Сижу на столе, едва ли возвышающемся над полом больше, чем на треть метра. В комнате ещё пять таких столов, и на каждом лежат мои товарищи по путешествую. Все: Влас, Ваня и пираты — они без сознания, но, кажется, в полном порядке.

Тем, что мешает мне дышать, оказываются трубки. Один их конец идёт от подвешенного сосуда с прозрачной жидкостью, а второй, по ощущениям, достаёт до самой моей носоглотки, проходя внутрь через ноздри.

Их я выдёргиваю резко. Мгновенная боль пронзает слизистую, раздражает её. Я несколько раз чихаю.

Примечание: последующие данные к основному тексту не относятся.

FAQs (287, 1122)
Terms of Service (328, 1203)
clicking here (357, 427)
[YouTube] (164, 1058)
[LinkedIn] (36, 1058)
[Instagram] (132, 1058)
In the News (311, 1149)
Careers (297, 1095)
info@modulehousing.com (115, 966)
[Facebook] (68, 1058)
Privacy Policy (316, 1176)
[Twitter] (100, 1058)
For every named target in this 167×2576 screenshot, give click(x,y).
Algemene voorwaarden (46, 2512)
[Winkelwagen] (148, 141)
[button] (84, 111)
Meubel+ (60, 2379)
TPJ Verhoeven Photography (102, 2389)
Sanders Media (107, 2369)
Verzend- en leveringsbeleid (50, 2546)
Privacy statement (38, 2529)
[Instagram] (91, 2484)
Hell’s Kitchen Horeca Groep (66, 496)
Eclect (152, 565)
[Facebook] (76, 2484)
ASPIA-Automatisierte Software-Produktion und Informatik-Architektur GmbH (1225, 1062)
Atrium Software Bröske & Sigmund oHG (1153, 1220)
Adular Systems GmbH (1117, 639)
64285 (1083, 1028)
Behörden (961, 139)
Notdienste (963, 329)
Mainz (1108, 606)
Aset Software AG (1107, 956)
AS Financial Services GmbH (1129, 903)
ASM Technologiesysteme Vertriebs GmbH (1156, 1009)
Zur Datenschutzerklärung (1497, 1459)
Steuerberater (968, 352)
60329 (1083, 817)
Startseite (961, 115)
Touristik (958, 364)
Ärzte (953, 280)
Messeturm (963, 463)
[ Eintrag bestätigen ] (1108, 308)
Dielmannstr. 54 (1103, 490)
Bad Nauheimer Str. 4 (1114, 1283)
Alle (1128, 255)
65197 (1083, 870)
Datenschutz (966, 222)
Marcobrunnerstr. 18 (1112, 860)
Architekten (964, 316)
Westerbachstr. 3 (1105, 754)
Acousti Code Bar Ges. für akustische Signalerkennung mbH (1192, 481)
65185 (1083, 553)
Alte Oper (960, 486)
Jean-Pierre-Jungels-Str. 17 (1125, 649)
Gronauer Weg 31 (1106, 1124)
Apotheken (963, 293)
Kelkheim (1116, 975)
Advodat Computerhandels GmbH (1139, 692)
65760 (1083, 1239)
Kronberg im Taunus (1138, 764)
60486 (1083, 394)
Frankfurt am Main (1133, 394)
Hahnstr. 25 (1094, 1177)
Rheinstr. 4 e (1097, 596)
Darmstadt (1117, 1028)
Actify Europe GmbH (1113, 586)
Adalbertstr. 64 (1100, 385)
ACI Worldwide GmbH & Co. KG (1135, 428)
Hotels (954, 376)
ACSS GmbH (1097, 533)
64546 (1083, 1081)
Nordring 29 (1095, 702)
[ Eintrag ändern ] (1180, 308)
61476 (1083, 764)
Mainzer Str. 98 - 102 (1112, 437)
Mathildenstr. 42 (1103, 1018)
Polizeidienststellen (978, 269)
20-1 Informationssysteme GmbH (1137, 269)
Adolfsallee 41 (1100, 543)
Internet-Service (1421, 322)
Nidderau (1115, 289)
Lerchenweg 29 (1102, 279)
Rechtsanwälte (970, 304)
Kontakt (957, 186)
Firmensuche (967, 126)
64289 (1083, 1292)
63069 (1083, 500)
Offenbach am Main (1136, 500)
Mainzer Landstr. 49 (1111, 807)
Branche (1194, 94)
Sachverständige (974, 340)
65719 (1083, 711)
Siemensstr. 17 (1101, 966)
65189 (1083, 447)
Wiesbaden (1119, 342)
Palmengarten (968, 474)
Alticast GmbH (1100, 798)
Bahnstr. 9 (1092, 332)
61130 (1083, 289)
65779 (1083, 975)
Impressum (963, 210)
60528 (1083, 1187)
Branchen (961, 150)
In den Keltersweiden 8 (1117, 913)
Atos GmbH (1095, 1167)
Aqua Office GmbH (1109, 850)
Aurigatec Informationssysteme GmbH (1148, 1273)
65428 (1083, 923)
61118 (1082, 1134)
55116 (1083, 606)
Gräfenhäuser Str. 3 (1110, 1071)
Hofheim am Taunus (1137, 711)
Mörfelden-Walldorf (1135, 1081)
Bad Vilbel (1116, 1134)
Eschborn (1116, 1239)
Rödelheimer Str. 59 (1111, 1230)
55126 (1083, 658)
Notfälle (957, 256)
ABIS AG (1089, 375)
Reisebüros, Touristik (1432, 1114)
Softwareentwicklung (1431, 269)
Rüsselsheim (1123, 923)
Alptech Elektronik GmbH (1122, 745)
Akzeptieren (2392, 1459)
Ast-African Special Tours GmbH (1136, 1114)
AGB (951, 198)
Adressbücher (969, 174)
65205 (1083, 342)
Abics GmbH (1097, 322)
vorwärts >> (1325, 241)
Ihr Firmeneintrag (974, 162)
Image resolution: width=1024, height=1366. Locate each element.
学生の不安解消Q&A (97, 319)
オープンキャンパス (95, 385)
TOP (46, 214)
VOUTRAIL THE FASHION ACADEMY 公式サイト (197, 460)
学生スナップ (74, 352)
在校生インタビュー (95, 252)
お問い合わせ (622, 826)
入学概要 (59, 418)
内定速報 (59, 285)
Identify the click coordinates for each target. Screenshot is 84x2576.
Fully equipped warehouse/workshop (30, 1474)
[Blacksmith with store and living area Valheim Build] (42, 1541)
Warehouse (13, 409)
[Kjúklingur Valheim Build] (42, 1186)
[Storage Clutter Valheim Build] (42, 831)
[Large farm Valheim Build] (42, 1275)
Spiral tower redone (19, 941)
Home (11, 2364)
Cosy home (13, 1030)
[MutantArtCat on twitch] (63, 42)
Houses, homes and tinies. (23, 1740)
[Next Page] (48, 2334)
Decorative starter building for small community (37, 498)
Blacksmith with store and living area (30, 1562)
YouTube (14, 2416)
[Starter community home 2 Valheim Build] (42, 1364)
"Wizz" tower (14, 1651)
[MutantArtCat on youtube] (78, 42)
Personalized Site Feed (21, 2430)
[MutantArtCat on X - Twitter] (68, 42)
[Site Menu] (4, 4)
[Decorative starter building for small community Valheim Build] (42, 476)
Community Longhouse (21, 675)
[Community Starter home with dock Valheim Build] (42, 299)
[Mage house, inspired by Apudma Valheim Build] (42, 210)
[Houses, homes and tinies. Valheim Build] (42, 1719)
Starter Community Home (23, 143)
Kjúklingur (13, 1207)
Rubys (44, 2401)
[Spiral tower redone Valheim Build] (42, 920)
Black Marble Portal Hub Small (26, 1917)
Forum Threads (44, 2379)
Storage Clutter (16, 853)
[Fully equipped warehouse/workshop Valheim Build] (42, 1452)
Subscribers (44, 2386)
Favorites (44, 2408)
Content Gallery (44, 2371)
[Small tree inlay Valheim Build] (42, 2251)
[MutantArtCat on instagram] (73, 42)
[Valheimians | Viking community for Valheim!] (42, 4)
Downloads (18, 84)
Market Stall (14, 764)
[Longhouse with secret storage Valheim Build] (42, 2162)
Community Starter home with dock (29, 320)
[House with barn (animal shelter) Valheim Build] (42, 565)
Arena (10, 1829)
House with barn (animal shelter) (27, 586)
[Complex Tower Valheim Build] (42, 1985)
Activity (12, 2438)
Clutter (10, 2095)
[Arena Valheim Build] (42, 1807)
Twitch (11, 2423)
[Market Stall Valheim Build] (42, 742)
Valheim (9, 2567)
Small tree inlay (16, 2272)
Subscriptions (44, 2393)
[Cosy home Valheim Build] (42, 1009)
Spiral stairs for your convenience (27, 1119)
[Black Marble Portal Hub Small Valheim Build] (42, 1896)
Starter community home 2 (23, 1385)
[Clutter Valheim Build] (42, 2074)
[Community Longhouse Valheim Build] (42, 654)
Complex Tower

Слёзы застилают глаза. Проходит быстро; несколько мгновений спустя всё, что я ощущаю — это остаточный зуд в носу.

— Удивительно! — восклицает женский голос. — Вы так похожи! Нет, на самом деле… Невероятно. Удивительно!

Его хозяйка появляется прямо перед моим лицом. Когда наши взгляды пересекаются, она клонит голову на бок и принимается напевать отдалённо знакомую мелодию.

Её волосы заплетены вокруг головы в толстую косу, обрамлённую жемчужинами разных цветов. Её тонкие и неестественно ровные для человека пальцы поглаживают оборку на вороте платья. Её греческий профиль ничуть не портит общее впечатление о ней, как об одной из самых прекрасных женщин, которых мне удалось повидать.

Кровь в жилах превращается в смолу, а сердце — в камень. Я узнаю и мелодию, и голос, и волосы, и пальцы. Я узнаю всё. Узнаю, да только глазам отказываюсь верить.

— К-клео? — губы дрожат, произнося это имя.

— Рада наконец встретиться с тобой, Ярослава.